従業員の成長
考え方
出光興産では、行動指針を高い次元で体現していく人財を増やしていくために、特に伸長を求めていきたい「自立・自律」「変革」 「共創」と「成長」の4つは、さらに詳細な観点を設定しています。それが「先見」「挑戦」「決断」「協働」「完遂」「改善」「育成」という7つの観点です。これらの観点は、等級ごとに求める姿勢や行動のレベルを細かく定義しており、自身の現在のレベルを振り返るとともに、成長に向けて行うべきことを明らかにしてくれます。



戦略
教育体系の考え方
教育体系のベースは、上記のような姿勢・行動を伸長させるための「コンピテンシー開発」です。この考え方に加えて、2030年ビジョン・2050年ビジョンの実現に向けた両輪の一つである「人財戦略」を推進するため、「個々人の能力・個性の発揮」の鍵となる「自律的キャリア形成支援」を特に強化していきます。
従業員一人ひとりにどのようなキャリアを歩みたいのかを自身で考えてもらい、会社はその想いが叶えられるようできる限りの支援を行います。そのため、2024年4月に設立したキャリアデザイン部と人事部が連携して教育体系を展開します。
※役割分担イメージ
キャリアデザイン部:キャリア社員の皆さんの自律的な学びの機会提供
人事部:会社として必須等で受講いただく学びの機会提供
●2024年度教育体系



指標と目標
教育研修実績
教育研修はオンライン、集合対面それぞれのメリットを生かして開催しています。「コンピテンシー開発」「経営人財の育成」「自律的キャリア形成支援」「リスキリング・その他の成長支援」に紐づく研修・学習機会などを通じて、参加者の職務および人間的な成長を支援しています。
●研修時間・投資額実績
単位 | 2021年度 | 2022年度 | 2023年度 | 2030年 | ||
---|---|---|---|---|---|---|
(目標) | ||||||
研修時間 | 総時間 | 時間 | 81,653 | 74,722 | 68,252 | — |
一人当たり | 15.6 | 12.8 | 11.8 | — | ||
教育投資額 | 総額 | 千円 | 235,400 | 247,810 | 299,138 | — |
一人当たり | 43 | 43 | 52 | 100 |
取り組み
コンピテンシー開発
メンター研修
2019年度から新入社員育成を目的に、メンター制度を導入しています。「メンター」とは育成指導役の先輩社員のことであり、その育成指導力向上を目的として、メンター研修を実施しています。新入社員に、各自のメンターの育成指導についてアンケートを行い、研修中にその結果を参加者にフィードバックすることで、メンターの意識向上にもつながっています。

•••••

● **短い練習**: 上の従業員の成長についての提示文のうち、「従業員一人ひとりにどのような」から「間的な成長を支援しています。」までの部分を一字も変えずに書き写すこと。

● **データ一覧**:
•••••

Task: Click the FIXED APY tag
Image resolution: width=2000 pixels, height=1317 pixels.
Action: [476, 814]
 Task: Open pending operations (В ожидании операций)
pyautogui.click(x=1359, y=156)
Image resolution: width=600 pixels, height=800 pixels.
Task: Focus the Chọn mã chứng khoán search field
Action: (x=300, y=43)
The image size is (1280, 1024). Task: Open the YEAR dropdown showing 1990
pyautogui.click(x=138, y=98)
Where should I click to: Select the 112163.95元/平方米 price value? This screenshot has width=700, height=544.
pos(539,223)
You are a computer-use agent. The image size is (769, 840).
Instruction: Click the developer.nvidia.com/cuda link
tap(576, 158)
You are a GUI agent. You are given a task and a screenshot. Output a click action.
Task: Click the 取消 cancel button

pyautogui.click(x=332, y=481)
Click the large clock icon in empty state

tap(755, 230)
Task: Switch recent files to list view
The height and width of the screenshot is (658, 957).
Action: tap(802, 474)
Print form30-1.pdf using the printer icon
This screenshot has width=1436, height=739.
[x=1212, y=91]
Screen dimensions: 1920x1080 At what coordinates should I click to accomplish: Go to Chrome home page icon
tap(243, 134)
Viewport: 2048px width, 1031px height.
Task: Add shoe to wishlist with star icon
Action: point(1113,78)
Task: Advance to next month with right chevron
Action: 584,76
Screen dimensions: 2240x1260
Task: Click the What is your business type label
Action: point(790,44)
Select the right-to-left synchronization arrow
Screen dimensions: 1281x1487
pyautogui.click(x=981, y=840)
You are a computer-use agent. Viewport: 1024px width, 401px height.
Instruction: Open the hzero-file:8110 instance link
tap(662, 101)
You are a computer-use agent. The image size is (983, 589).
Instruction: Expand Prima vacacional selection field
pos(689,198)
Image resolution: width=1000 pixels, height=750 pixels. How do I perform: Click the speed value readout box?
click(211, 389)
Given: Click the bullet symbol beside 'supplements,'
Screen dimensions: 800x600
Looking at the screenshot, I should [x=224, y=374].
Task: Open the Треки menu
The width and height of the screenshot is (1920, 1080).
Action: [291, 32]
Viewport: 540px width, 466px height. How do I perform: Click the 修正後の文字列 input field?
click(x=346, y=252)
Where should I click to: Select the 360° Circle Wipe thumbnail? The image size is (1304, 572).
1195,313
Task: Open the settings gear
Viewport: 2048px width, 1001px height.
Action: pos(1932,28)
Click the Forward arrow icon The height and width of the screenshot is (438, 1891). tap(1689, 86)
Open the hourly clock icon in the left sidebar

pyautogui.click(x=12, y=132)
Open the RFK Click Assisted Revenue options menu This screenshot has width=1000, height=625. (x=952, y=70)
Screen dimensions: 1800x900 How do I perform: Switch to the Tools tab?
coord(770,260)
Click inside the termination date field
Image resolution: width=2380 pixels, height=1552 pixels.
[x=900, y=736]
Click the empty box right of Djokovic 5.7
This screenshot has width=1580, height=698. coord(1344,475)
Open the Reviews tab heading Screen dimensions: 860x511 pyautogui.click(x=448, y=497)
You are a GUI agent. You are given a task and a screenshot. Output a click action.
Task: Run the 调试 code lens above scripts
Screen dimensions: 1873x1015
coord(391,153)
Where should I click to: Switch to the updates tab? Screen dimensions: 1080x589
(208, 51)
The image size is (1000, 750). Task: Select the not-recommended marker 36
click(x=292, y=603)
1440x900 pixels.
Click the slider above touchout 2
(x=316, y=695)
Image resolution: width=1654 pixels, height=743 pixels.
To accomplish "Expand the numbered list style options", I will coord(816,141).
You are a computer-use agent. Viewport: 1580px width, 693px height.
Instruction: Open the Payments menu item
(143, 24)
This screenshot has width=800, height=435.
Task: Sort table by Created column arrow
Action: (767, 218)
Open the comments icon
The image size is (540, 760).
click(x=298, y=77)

•••••

● **回答結果**:
従業員一人ひとりにどのようなキャリアを歩みたいのかを自身で考えてもらい、会社はその想いが叶えられるようできる限りの支援を行います。そのため、2024年4月に設立したキャリアデザイン部と人事部が連携して教育体系を展開します。
※役割分担イメージ
キャリアデザイン部:キャリア社員の皆さんの自律的な学びの機会提供
人事部:会社として必須等で受講いただく学びの機会提供
●2024年度教育体系



指標と目標
教育研修実績
教育研修はオンライン、集合対面それぞれのメリットを生かして開催しています。「コンピテンシー開発」「経営人財の育成」「自律的キャリア形成支援」「リスキリング・その他の成長支援」に紐づく研修・学習機会などを通じて、参加者の職務および人間的な成長を支援しています。